(Data excerpts)
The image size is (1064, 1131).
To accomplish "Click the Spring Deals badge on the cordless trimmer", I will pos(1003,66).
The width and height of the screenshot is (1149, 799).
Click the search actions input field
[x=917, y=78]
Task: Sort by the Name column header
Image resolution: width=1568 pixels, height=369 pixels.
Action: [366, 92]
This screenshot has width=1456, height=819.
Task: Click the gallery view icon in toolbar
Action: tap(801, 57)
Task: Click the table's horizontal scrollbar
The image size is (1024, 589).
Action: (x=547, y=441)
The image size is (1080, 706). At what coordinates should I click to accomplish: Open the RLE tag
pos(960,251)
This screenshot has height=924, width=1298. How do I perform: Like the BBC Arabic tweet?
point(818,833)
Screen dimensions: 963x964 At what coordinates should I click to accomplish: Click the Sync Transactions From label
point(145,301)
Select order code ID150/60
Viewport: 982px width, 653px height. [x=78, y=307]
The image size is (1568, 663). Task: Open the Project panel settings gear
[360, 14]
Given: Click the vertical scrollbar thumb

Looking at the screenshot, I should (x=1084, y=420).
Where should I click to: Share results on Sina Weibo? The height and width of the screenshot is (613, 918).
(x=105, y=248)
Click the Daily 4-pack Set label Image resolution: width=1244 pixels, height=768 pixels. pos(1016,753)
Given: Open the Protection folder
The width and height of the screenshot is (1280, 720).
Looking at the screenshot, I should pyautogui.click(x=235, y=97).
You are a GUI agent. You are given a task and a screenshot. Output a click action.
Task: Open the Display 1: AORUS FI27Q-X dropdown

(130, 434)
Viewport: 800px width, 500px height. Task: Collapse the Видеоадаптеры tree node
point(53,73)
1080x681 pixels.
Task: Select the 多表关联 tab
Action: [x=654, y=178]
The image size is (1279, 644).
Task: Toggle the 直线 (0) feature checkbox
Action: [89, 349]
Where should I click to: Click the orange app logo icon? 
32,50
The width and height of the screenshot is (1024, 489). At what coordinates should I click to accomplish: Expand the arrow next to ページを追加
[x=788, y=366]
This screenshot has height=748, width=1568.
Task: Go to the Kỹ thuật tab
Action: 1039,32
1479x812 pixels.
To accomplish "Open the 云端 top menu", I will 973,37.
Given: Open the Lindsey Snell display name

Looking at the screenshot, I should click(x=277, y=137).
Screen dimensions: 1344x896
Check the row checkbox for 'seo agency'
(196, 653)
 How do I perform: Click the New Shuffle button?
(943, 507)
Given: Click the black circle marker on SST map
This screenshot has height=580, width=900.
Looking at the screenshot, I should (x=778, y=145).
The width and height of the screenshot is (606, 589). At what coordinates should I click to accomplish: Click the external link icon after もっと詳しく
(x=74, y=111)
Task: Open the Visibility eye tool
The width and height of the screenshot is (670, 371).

(REQUIRED WORK) Exactly as they appear above, write out all of the lines.

(RESULT OF THE TASK)
The image size is (1064, 1131).
To accomplish "Click the Spring Deals badge on the cordless trimmer", I will pos(1003,66).
The width and height of the screenshot is (1149, 799).
Click the search actions input field
[x=917, y=78]
Task: Sort by the Name column header
Image resolution: width=1568 pixels, height=369 pixels.
Action: [366, 92]
This screenshot has width=1456, height=819.
Task: Click the gallery view icon in toolbar
Action: tap(801, 57)
Task: Click the table's horizontal scrollbar
The image size is (1024, 589).
Action: (x=547, y=441)
The image size is (1080, 706). At what coordinates should I click to accomplish: Open the RLE tag
pos(960,251)
This screenshot has height=924, width=1298. How do I perform: Like the BBC Arabic tweet?
point(818,833)
Screen dimensions: 963x964 At what coordinates should I click to accomplish: Click the Sync Transactions From label
point(145,301)
Select order code ID150/60
Viewport: 982px width, 653px height. [x=78, y=307]
The image size is (1568, 663). Task: Open the Project panel settings gear
[360, 14]
Given: Click the vertical scrollbar thumb

Looking at the screenshot, I should (x=1084, y=420).
Where should I click to: Share results on Sina Weibo? The height and width of the screenshot is (613, 918).
(x=105, y=248)
Click the Daily 4-pack Set label Image resolution: width=1244 pixels, height=768 pixels. pos(1016,753)
Given: Open the Protection folder
The width and height of the screenshot is (1280, 720).
Looking at the screenshot, I should pyautogui.click(x=235, y=97).
You are a GUI agent. You are given a task and a screenshot. Output a click action.
Task: Open the Display 1: AORUS FI27Q-X dropdown

(130, 434)
Viewport: 800px width, 500px height. Task: Collapse the Видеоадаптеры tree node
point(53,73)
1080x681 pixels.
Task: Select the 多表关联 tab
Action: [x=654, y=178]
The image size is (1279, 644).
Task: Toggle the 直线 (0) feature checkbox
Action: [89, 349]
Where should I click to: Click the orange app logo icon? 
32,50
The width and height of the screenshot is (1024, 489). At what coordinates should I click to accomplish: Expand the arrow next to ページを追加
[x=788, y=366]
This screenshot has height=748, width=1568.
Task: Go to the Kỹ thuật tab
Action: 1039,32
1479x812 pixels.
To accomplish "Open the 云端 top menu", I will 973,37.
Given: Open the Lindsey Snell display name

Looking at the screenshot, I should click(x=277, y=137).
Screen dimensions: 1344x896
Check the row checkbox for 'seo agency'
(196, 653)
 How do I perform: Click the New Shuffle button?
(943, 507)
Given: Click the black circle marker on SST map
This screenshot has height=580, width=900.
Looking at the screenshot, I should (x=778, y=145).
The width and height of the screenshot is (606, 589). At what coordinates should I click to accomplish: Click the external link icon after もっと詳しく
(x=74, y=111)
Task: Open the Visibility eye tool
The width and height of the screenshot is (670, 371).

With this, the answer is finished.